WORK INSTRUCTION 1
Using the passage on Deleuze and the rhizome, decide whether each statement below agrees with it, answering yes or no and quoting the words of the passage that settle it. (a) Deleuze and Guattari published A Thousand Plateaus in 1980. (b) Deleuze invented the rhizome out of aesthetic preference. (c) Chomskyan linguistics rooted all speech in a generative tree.
WORK INSTRUCTION 2
Return word for word the portion of the passage on Deleuze and the rhizome starting at "The Grass Beneath" and ending at "to a center.".

GIVEN TEXT
[Start of Attachment]

The Grass Beneath the Empire: Deleuze and the Subversive Logic of the Rhizome
The Tree You Were Told to Climb
We are taught to think in trees. The org chart pinned above the office copier, the family genealogy framed in the hallway, the file-folder architecture of your laptop—the same shape recurs everywhere: a single trunk, obedient branches, a predetermined canopy. Knowledge ascends from root to crown. Careers climb ladders. Decisions descend from the top. The tree promises order; in return, it demands obedience to a center.
Yet beneath the pavement of every empire, grass has always found a crack through which to rise. In 1980, Gilles Deleuze (1925–1995) and Félix Guattari (1930–1992) published A Thousand Plateaus and offered a concept that would quietly unsettle the very foundations of hierarchical thought: the rhizome.
Why the Rhizome Had to Be Thought
Deleuze did not invent the rhizome out of aesthetic preference. He and Guattari confronted a world in which the State, the corporation, and the psychoanalytic institution all operated through the same structural grammar: a vertical axis of command distributing meaning from above. Freudian psychoanalysis traced every desire back to the singular trunk of the Oedipal family. Chomskyan linguistics rooted all speech in a generative tree. The modern nation-state arranged its citizens along branching administrative hierarchies. The tree was not merely a metaphor—it was an apparatus of capture.

[End of Attachment]

DATA PROVIDED
[Start of Attachment]

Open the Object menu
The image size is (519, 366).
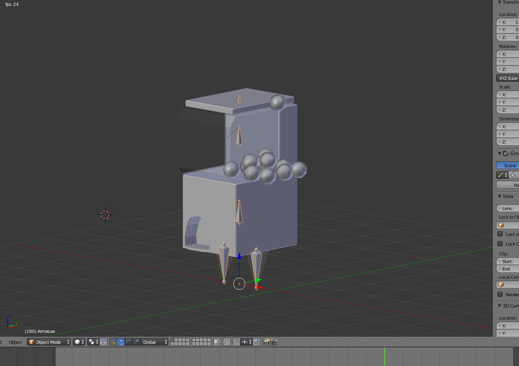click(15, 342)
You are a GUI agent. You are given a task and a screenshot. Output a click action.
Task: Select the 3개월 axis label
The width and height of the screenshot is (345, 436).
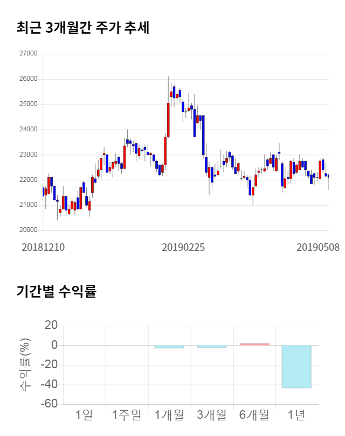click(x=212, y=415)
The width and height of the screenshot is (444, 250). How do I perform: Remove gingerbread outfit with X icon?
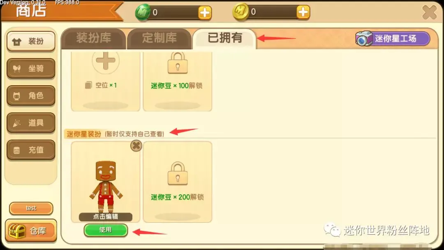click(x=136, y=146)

[End of Attachment]
[Start of Attachment]

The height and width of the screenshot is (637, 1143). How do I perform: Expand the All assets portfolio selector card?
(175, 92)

[End of Attachment]

ANSWER BOX 1
(a) Yes: "In 1980, Gilles Deleuze (1925–1995) and Félix Guattari (1930–1992) published A Thousand Plateaus"
(b) No: "Deleuze did not invent the rhizome out of aesthetic preference."
(c) Yes: "Chomskyan linguistics rooted all speech in a generative tree."

ANSWER BOX 2
The Grass Beneath the Empire: Deleuze and the Subversive Logic of the Rhizome
The Tree You Were Told to Climb
We are taught to think in trees. The org chart pinned above the office copier, the family genealogy framed in the hallway, the file-folder architecture of your laptop—the same shape recurs everywhere: a single trunk, obedient branches, a predetermined canopy. Knowledge ascends from root to crown. Careers climb ladders. Decisions descend from the top. The tree promises order; in return, it demands obedience to a center.